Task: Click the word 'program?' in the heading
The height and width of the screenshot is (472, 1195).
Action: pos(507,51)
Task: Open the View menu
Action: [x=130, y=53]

******************************

Above are the entries; give them back verbatim.

Task: Click the word 'program?' in the heading
The height and width of the screenshot is (472, 1195).
Action: pos(507,51)
Task: Open the View menu
Action: [x=130, y=53]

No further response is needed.